The exhibition catalog includes the detail that workers in the 1911 strike at his Glasgow factory bandied the Industrial Workers of the World phrase “An injury to one is an injury to all.” (The strike was instigated by twelve women, but it was smashed after the highest paid male workers caved first.) There, on the site depicted by Airy, the ratio of workers to tasks and the Taylorist pace incubated an unsafe and extractive environment; it generated the profit that houses this show. Seen from a certain angle, the terminus of this exhibit demands a contemporary revival: painters swapping their studios for the open interiors of factories (or plein air, from the properties’ borders, if they are barred from entry) in order to document the local production in Massachusetts factories of materials used to pulverize Gaza, Yemen, Iran.

The front half of the exhibition peels back the interior of artists’ property (estate and workshop), as rendered in an extraordinary watercolor, Anna Alma-Tadema’s The Garden Studio (1886–87). These artists seem nestled among sumptuous things: skilled embroidery (May Morris), clever dishware (Vanessa Bell and Duncan Grant), and subtle book cover designs (Bell). Deeper in, two paintings signal the strained inclusion of Gluck, a person who did not tolerate pronouns, only participated in “one-man shows” and wore masculine clothes designed in consultation with designers including Elsa Schiaparelli. If the curator had retained Virginia Woolf’s literary title unmodified—“A Room of One’s Own” rather than “A Room of Her Own”, perhaps Gluck’s inclusion would not feel so awkward. Later, I read Gluck’s application to patent a particular style of frame, which might serve as an explication of Gluck’s gender, describing the “stepped formation” that “comprises a plurality of surfaces each lying substantially at right angles to an adjacent surface.”

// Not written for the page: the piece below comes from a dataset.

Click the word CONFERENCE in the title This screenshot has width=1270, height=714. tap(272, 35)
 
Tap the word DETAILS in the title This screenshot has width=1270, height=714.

This is a chance to stand in the odd light cast by an unsettling 1930s reprisal of the neoclassical—a calcification of whiteness, purity, and hygiene. But Medallion (You/We) (1936), the seminal queer double portrait of the Jewish Gluck and gentile lover, Nesta, was intended as an unofficial wedding portrait. Gluck’s hope, stated in love letters but not adhered to, is that it would be hung beside Noël (1937), a still life that illuminates the remains of a Christmas celebration in a heavenly glow. Omitting the injunction to pair the canvases subtracts the core imagery, the messianic mess, and the class key. The center of that painting is a thick, sweet, cut cake. It is only because of cake that Gluck had the time to eat, fuck, and paint: Gluck was an heir to family wealth flowing in large part from J. Lyons & Co., a nationwide chain of tea shops in which waitresses clocked a seventy-four-hour workweek.

At the end of the exhibition, A Balloon Site, Coventry (1943) by Dame Laura Knight radiates a stiff sparkle and pop now associated with AI’s color and content. All war propaganda requires the sort of automatic glow-up that encourages recruits, if no longer to a Women’s Land Army. Here a crew hoists an anti-aircraft kite balloon. Steel cables tether the nearly animate war-thing, made of rubber-coated cotton in a toxic silver paint. Its geometries manage to be both sagging and tense.

In 1946, Knight requested that the War Artists’ Advisory Committee send her to the Nuremberg war tribunals to make a singular painting, The Dock—Nuremberg. This one isn’t included in this exhibit. Woolf’s near-platitude is spring-loaded for yet another go: one more room of her own? In the Nuremberg Palace of Justice, Knight secured the American press room as a temporary painting studio. It provided a bird’s eye view of the twenty-one high ranking Nazis seated in the dock. For three months, wrapped in a blanket, alone in that box, she sketched the bodies of war criminals listening. Fresh tribunals are imminent; artists prepare.